DUVILLIER Carole - peintures - 1 œuvre disponible sur 4

"La fraîcheur des couleurs étonne, l’apparente naïveté du sujet aussi : des enfants à l’école, au jardin, au goûter, des salles de classe vides. Pas de gigantisme ni d’épate, ici, mais un simple regroupement d’acryliques sur toile et d’huiles sur papier, en petit et moyen formats, humblement présentées. Puis le temps passe, dans la présence discrète et chaleureuse de l’artiste, Carole Duvillier, dont vous apprendrez plus tard que c’est une jeune maman de l’Essonne, et qui, pour l’instant, se tait, vous laissant regarder. Et vous finissez par vous rendre compte, avec une fascination un peu inquiète, que ces apparitions, sages et fragiles, déjà vous hantent.

Car ce sont bien des spectres, parfois désignés comme tels, épures au trait passant dans le décor, saisies dans la rapidité d’une pose, d’un geste, d’un flux, ou bien figures hiératiques au visage lisse, sans yeux ni bouche, et qui, pourtant, vous regardent, intensément… S’il fallait rationaliser le malaise vertigineux qu’elles vous inspirent, vous pourriez évoquer le contraste entre les coloris pastel et la raideur des postures, le clignotement des contours sous les coulures des à-plats qui effacent les silhouettes et les fondent dans une clarté de bonbon, une sorte d’anéantissement sucré.
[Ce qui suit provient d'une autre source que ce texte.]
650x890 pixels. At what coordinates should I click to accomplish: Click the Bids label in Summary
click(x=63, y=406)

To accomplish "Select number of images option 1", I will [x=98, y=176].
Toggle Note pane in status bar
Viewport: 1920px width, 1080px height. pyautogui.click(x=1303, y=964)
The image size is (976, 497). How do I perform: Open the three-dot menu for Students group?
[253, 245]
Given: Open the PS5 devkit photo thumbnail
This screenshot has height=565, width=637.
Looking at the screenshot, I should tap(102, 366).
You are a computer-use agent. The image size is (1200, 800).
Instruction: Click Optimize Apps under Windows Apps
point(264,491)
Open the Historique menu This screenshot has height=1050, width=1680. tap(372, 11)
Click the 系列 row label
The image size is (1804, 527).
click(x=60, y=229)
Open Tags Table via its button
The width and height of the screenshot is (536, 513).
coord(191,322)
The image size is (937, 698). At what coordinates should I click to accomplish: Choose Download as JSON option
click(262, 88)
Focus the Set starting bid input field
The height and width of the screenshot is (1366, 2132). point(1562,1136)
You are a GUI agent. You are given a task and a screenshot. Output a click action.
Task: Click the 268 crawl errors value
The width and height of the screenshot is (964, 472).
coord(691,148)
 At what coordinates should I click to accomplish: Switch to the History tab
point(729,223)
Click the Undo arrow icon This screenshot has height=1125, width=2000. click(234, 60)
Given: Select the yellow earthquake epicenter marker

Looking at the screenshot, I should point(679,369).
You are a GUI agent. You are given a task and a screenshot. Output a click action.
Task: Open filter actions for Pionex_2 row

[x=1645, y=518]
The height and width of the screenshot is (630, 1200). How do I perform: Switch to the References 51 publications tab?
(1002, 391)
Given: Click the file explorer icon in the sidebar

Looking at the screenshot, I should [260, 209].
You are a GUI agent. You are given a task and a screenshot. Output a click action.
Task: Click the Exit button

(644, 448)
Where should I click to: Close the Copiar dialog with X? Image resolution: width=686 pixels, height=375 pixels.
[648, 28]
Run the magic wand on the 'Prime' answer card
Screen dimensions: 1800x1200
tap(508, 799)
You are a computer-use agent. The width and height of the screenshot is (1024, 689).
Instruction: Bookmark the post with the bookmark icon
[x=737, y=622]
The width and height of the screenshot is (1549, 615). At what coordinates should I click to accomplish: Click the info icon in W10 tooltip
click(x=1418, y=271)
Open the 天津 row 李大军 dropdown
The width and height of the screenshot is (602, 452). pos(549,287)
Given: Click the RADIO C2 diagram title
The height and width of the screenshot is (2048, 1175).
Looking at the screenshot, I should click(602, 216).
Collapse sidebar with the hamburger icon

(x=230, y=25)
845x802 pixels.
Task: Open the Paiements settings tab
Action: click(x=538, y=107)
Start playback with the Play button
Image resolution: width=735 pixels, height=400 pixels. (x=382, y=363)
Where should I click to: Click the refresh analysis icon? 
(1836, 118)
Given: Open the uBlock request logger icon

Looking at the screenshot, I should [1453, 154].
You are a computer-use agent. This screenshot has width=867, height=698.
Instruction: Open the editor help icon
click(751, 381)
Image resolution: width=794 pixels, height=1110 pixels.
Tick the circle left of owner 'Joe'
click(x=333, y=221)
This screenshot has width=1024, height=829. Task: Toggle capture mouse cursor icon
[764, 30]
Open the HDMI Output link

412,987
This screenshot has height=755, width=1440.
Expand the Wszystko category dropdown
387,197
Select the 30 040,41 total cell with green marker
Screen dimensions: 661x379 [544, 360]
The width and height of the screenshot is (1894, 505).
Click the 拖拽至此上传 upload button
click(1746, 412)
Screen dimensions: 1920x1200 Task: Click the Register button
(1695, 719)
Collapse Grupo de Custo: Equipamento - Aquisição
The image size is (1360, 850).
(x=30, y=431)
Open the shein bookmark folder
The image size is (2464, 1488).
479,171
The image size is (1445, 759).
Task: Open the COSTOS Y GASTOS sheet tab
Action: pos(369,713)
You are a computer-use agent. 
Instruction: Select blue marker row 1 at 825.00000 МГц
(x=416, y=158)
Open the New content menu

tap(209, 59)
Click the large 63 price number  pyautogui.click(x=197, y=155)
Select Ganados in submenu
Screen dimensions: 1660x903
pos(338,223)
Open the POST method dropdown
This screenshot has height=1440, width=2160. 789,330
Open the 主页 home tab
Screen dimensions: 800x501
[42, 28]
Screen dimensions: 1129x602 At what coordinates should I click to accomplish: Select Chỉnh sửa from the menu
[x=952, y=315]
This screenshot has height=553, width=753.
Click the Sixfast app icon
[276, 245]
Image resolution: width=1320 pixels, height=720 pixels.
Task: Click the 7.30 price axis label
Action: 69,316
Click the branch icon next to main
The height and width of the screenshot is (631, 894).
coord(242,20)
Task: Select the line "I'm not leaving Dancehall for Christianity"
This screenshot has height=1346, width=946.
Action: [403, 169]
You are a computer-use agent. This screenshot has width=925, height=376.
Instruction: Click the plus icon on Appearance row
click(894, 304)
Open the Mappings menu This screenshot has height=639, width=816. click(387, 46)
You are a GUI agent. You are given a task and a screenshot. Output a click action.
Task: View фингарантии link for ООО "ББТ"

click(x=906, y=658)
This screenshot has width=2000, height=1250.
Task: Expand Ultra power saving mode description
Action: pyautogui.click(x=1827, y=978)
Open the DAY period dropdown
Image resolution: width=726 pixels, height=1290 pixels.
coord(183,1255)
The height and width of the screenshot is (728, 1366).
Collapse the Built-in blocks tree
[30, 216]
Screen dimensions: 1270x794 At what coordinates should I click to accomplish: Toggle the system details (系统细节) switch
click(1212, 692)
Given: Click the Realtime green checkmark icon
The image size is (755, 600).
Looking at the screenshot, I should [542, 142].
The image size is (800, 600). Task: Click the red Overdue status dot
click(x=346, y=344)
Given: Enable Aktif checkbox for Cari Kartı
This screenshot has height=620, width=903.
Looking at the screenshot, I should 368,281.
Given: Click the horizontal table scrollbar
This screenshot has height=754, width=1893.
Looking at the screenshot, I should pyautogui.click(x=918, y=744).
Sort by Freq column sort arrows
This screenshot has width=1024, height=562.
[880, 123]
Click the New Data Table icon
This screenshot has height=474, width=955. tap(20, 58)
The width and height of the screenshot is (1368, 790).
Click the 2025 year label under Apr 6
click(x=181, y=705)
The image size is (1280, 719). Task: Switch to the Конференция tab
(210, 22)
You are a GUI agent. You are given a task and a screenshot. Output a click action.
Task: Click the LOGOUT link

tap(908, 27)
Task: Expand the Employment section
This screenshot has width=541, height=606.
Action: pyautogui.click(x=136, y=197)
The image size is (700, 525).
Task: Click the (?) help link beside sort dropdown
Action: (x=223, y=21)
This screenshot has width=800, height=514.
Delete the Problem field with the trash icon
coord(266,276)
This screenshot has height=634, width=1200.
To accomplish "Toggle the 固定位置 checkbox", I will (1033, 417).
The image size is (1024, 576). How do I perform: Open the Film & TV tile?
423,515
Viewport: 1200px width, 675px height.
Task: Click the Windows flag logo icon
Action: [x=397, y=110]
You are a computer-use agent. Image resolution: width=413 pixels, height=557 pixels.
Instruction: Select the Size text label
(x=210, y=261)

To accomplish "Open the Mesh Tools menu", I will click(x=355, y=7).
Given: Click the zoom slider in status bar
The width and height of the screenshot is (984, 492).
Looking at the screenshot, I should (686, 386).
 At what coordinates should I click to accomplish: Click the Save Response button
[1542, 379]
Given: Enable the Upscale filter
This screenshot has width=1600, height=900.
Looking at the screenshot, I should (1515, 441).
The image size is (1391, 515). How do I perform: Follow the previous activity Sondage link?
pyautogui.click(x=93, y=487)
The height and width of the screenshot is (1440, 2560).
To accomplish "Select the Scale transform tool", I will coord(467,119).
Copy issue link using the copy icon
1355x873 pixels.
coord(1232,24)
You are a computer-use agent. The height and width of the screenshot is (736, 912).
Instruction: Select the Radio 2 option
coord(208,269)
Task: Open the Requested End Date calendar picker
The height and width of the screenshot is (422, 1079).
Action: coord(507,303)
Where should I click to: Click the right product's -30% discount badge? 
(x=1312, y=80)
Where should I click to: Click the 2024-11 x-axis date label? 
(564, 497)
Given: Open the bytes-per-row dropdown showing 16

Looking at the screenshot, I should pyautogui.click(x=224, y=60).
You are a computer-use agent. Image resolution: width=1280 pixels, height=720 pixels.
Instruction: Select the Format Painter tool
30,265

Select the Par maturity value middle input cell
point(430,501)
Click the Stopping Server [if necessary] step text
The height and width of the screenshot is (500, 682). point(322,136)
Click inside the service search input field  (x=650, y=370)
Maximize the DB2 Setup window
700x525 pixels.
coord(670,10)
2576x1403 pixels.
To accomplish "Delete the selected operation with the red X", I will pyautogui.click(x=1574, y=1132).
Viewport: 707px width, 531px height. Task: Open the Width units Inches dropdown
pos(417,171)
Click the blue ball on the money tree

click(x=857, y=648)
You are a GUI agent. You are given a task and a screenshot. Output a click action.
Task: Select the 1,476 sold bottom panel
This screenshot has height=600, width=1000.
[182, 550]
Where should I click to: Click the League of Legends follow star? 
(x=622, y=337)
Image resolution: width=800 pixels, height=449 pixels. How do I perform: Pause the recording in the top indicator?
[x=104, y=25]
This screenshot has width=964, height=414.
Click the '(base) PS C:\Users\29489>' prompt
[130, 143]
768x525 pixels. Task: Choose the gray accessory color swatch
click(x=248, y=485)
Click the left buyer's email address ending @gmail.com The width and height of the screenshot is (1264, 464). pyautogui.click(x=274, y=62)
Vous pourriez aussi pointer du doigt de lourdes remontées d’inconscient, telle cette ombre à peine visible de nu féminin, à quatre pattes dans le couloir d’une maternelle (« c’est la maîtresse », susurre l’artiste avec un doux sourire), ou ces éclats tantôt rose fluo, tantôt cramoisis qui jettent comme une clarté de peep-show sur les costumes apprêtés des fillettes.

En y regardant de plus près, vous constaterez aussi, d’un groupe d’œuvres à l’autre, la radicalisation progressive d’une démarche créatrice qui, à l’anecdote de l’indice (l’ombre d’un nu) et au clin d’œil du symbole (le détail rose fluo, l’accessoire cramoisi), a substitué le dialogue de la ligne et de la tache et mis au premier plan de la composition les sujets humains qui y flottaient auparavant à l’état de traces.

Comme le confie Carole Duvillier, cet approfondissement de son travail est parti de la découverte, un soir, d’un vieil album de photos de famille, abandonné sur un trottoir : c’est en s’inspirant de ces clichés surannés qu’elle dit avoir trouvé le passage vers cette nouvelle manière qui intègre la pulsion à la pâte pigmentée et lui donne, enfin, une chair authentiquement picturale — ce point de bascule du dicible vers le visible. Du coup, les silhouettes des personnages ont acquis considérablement plus de corps et de présence, sans perdre pour autant leur pouvoir d’interrogation et de mise en demeure du regard qu’elles happent.

Il y avait là un pari risqué : montrer son œuvre dans son devenir. Sauf que tout est courageux chez Carole Duvillier et, en premier lieu, l’acceptation de l’enfance dans son ambivalence même, sa nature à la fois colorée et cruelle, et le choix d’assumer les moyens d’en rendre compte."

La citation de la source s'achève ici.